Although BART offered limited service this morning after the strike ended Monday night, many commuters anticipated delays and chose to drive or take ferries or buses instead.
BART had initially announced that limited service would resume at 4 a.m., but BART spokesman Jim Allison said that because of staffing issues, service didn’t start until 5:42 a.m.
He said because of the slow start, ridership was down about 40 percent compared to a typical Tuesday morning. That works out to about 68,000 fewer riders between 4 a.m. and 10 a.m.
Some commuters snagged rides on charter buses provided for free by BART at nine East Bay stations. Allison said 90 buses picked up 2,200 people at those stations throughout the morning.
All riders received a return ticket for buses that will be leaving from near the San Francisco Temporary Transbay Terminal in the afternoon, even though trains will be running, Allison said.
The San Francisco Bay Ferry continued to operate on a strike schedule this morning with 12 vessels instead of the usual eight boats in service.
In an online notice to customers this morning, ferry officials said they would be operating the extra vessels all day just as they had during the four-day BART strike, which began Friday.
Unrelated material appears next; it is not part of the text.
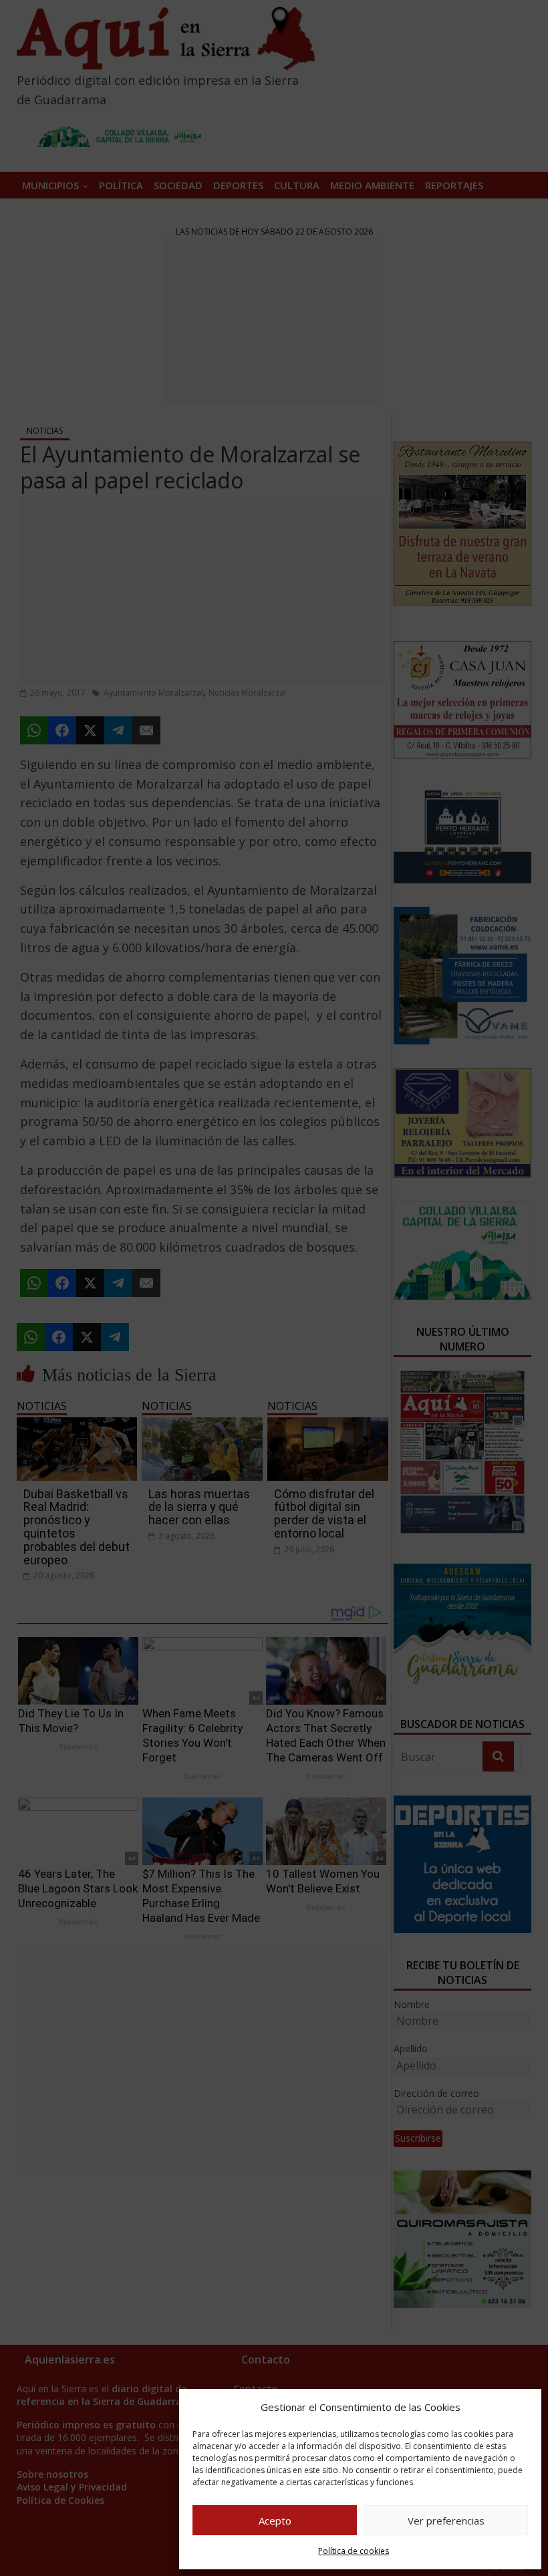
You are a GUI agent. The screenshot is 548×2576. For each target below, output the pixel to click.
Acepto (275, 2520)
On the roads, Metropolitan Transportation Commission spokesman John Goodwin said, “It was a crummy morning commute.”
Although there were some BART trains running, he said, traffic was bad on the Bay Bridge, the San Mateo-Hayward Bridge, and on Interstate Highways 80 and 880 because of various crashes.
Goodwin said he could not predict what the roads will look like during the afternoon commute.